When a US soldier bound for Iraq complained to US Defense Secretary Donald Rumsfeld about armor protection for his unit's vehicles, the encounter made headlines around the world.

But when another US soldier who participated in that "town meeting" Wednesday at a US base in Kuwait saw media coverage of the event, he posted an essay on his Internet blog calling the coverage exaggerated and misleading.

Such is the nature of information in modern war. Experts say technology has outpaced the ability of combatants to control the news flowing from the battlefield. And military and political leaders have learned that influencing how people perceive the war has become as important as the physical clash of armies. "We've got to come to grips with what it means when people can communicate directly into the information domain," said Brigadier General Vincent Brooks, chief of public affairs for the US Army.

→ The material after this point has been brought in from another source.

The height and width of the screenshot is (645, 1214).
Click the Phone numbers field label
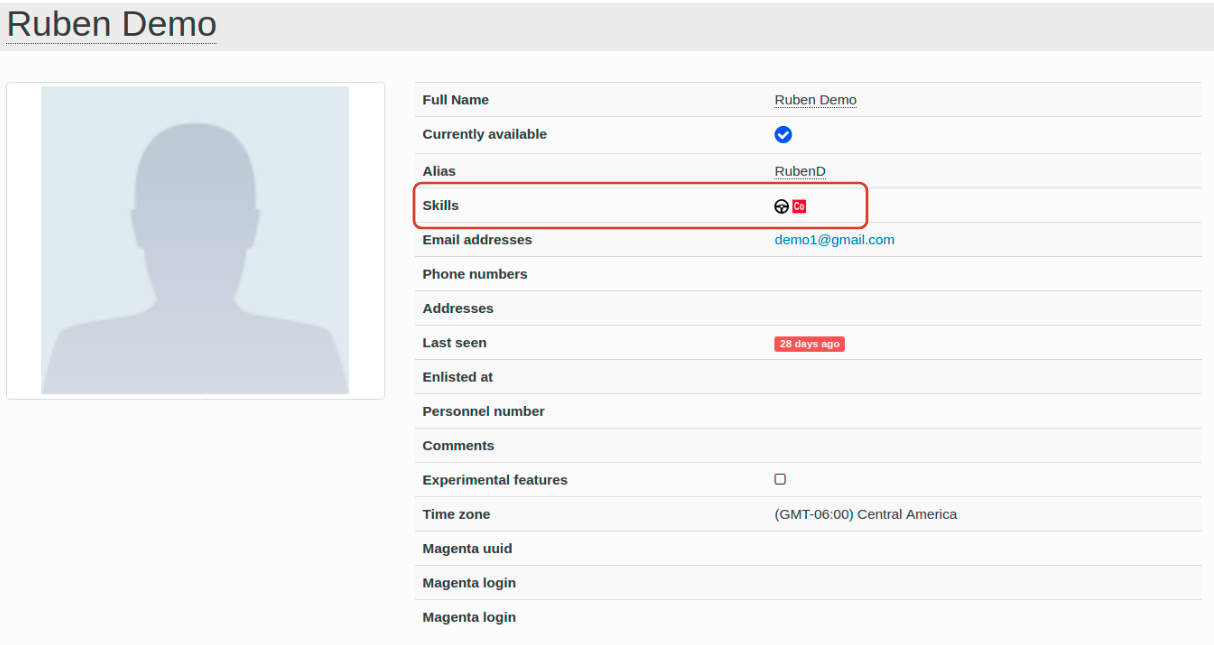(x=474, y=274)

"I think there is an emerging understanding that there is a need for a culture of engagement. We have to tell our own story." The global war against Islamist militants sparked by the September 11, 2001, attacks is in part a clash of ideas, and the United States is not adequately prepared to fight on that level, a Pentagon advisory panel concluded in September.

The Defense Science Board recommended President George W. Bush adopt a single communications strategy for the US government, and finance research to develop appropriate messages and methods.

"Strategic communication is a vital component of US national security. It is in crisis, and it must be transformed with a strength of purpose that matches our commitment to diplomacy, defense, intelligence, law enforcement and homeland security," the report said.

At the start of the Iraq war in March 2003, the US military sought to improve relations with the news media, which had soured after the Vietnam War, by inviting reporters to embed with US troops. The aim was to avoid what had happened in Vietnam, where US troops won many of the battles, but lost the war for public support. The Pentagon, recognizing the growing importance of global media sources, invited foreign news organizations such as the Qatar-based Arabic-language satellite channel Al-Jazeera to participate.

A Rand Corporation study released Tuesday found that the embedding system in general had produced the most positive outcomes for both the news media and the military, while noting that technological advances rendered obsolete the US military's previous doctrine of controlling access.

Advances in satellite communications and wireless Internet technology now allow reporters to file directly from the battlefield in real time. And they are not alone - anyone with a computer and an Internet connection can do the same.

"There is no way to control the storyline anymore," said Frank Sesno, a former CNN Washington bureau chief and professor at George Mason University in Fairfax, Virginia.

Not even the media are immune. After Rumsfeld was widely portrayed as having been put on the defensive by soldiers' questions in Kuwait, Republican party activist and now army Sergeant Chris Missick disputed that perception in his Internet blog from Kuwait.

"Let there be no doubt, this was not a hostile crowd eager to catch the secretary of defense off guard by grilling him with questions he has never had to answer," he wrote.

The nature of the conflict since the fall of former Iraqi leader Saddam Hussein in April 2003 also makes information crucial.

"Fighting the information war is every bit as important as taking things street by street in Iraq, said Robert Kaplan, a correspondent for the Atlantic Monthly who spent time with US troops in Fallujah, scene of some of the most intense fighting against Iraqi insurgents.

"The minute a war becomes unconventional ... the victor becomes the person or the team that masters the story or the narrative," Kaplan said. The importance of winning the narrative can be seen in the story of alleged abuse at Abu Ghraib prison near Baghdad. For US officials the story spiraled out of control after photographs of naked prisoners in sexually humiliating positions were broadcast in April and distributed worldwide.